Pull out each line of the data below that contains the word "Open". Copy those lines without changing them.

··· Exercise input ···

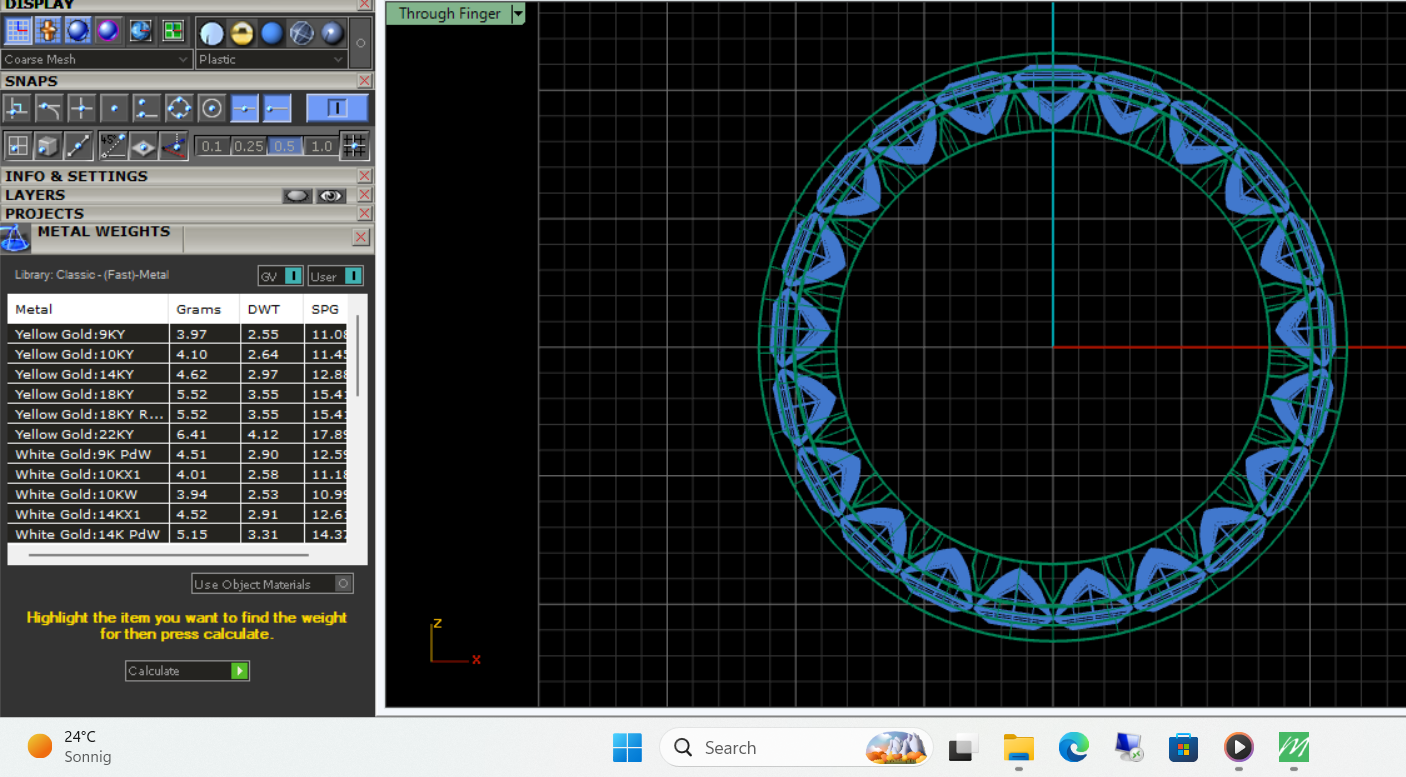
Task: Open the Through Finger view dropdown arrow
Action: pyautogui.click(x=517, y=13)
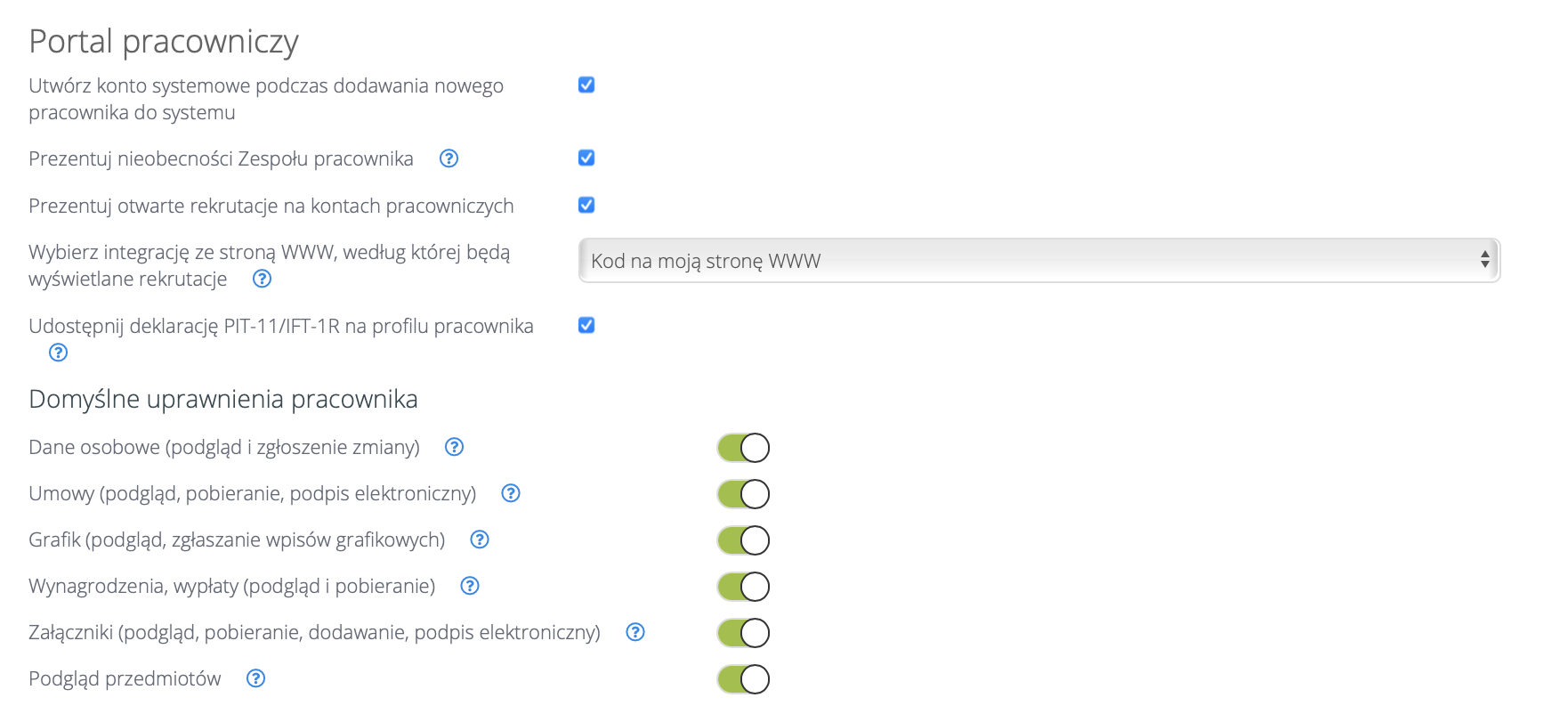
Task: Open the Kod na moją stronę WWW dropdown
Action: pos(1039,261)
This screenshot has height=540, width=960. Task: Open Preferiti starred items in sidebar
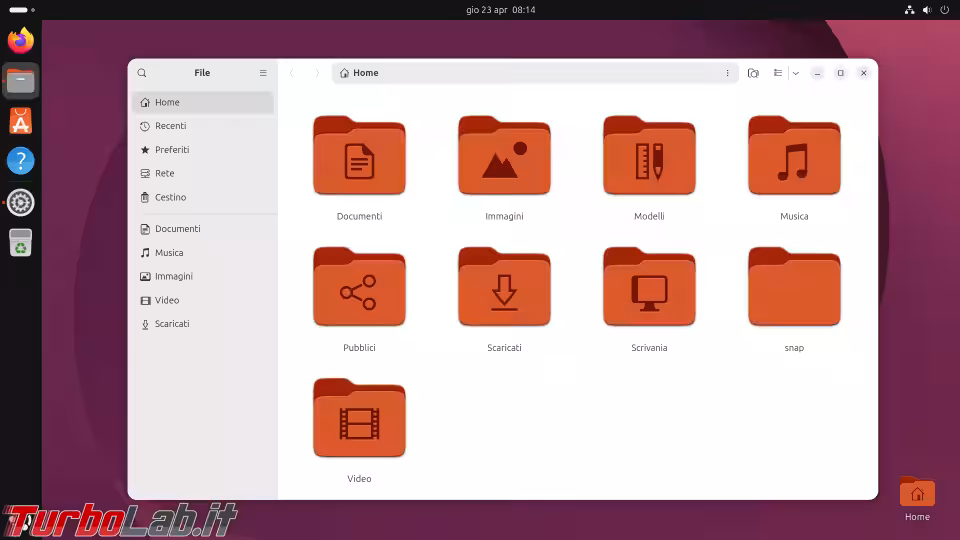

···

— The answer —
Task: Open the Through Finger view dropdown arrow
Task: Open the Kod na moją stronę WWW dropdown
This screenshot has height=540, width=960. Task: Open Preferiti starred items in sidebar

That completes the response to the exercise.